Originally created 03/03/05

State wants EPA to list land

A portion of south Richmond County contaminated by an industrial solvent has been proposed for inclusion on a list of the nation's most polluted areas.

The solvent - tetrachloroethylene, or PCE - was detected in 1999 in six of the city of Augusta's 14 drinking-water wells clustered in the Peach Orchard Road area.

The discovery prompted the closure of one well and an investigation by the Georgia Environmental Protection Division, which advised the city to phase out the use of remaining wells in the area.

The division believes the contamination came from dry-cleaning businesses in the area that used PCE, a suspected carcinogen that can cause liver and kidney damage.

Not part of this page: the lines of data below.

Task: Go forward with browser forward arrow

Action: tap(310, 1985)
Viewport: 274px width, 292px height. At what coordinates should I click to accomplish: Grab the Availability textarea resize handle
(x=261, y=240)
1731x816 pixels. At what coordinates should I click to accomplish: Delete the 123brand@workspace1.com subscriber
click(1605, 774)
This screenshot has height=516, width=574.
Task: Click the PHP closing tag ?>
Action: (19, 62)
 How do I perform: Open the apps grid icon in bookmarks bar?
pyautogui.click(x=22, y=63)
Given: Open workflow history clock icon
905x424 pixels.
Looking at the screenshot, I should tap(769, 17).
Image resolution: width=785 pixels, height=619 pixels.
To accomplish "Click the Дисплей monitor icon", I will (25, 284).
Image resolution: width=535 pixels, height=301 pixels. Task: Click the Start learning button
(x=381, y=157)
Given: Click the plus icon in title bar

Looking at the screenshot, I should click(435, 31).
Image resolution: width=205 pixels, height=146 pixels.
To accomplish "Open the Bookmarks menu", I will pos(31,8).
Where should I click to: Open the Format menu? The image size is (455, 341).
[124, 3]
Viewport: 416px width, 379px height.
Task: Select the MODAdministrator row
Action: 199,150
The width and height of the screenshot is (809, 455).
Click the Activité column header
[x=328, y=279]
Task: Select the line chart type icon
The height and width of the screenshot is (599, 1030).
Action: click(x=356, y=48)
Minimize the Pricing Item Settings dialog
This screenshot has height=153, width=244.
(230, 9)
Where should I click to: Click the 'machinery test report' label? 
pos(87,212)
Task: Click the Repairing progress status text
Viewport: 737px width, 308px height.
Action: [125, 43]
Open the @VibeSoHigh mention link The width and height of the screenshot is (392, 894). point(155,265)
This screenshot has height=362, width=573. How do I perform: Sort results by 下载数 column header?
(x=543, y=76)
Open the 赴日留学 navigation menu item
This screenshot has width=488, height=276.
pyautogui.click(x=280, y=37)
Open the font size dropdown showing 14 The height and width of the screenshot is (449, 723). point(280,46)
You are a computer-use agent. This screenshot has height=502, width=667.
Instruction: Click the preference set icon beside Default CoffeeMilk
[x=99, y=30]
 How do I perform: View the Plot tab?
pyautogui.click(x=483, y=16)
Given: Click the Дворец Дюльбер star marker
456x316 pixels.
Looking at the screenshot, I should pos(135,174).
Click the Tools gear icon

Although present in groundwater, it was not detected in the city's processed drinking water.

Tim Cash, the manager of EPD's Hazardous Sites Response Program, said studies several years ago focused on more than 20 current and former dry-cleaning establishments within three miles of the contaminated area.

"We narrowed those down to a handful of sites we think may have contributed to the groundwater contamination that is showing up in the city's well system," he said.

The EPD asked the U.S. Environmental Protection Agency to consider the area for inclusion on its National Priority List, which could make the site eligible for federal assistance for further studies and remediation.

The affected areas include five current or former businesses on the Georgia Superfund list of areas eligible for cleanup funds from a state remediation trust fund.

David Reuland, the coordinator of the EPD's Hazardous Sites Response Unit, identified them as Isdell's Used Car Lot, K&D Cleaners, One-Hour Cleanerizing, Paulos Cleaners and Taylor's Dry Cleaning, all of which are within a mile of the contaminated areas.

Carl Terry, a spokesman for the EPA's Region IV office in Atlanta, said federal authorities have not formally announced a plan to seek the designation but will do so this year. Once announced in Washington, a 60-day comment period will follow.

"Based on the comments that are received, a decision will be made later," he said. "Not all sites that are proposed actually end up on the NPL."

Currently, Georgia has 15 sites on the priority list. Augusta has no current sites, but a 75-acre Monsanto property that contained arsenic and other chemicals was on the list from 1984 until 1998, according to the EPA.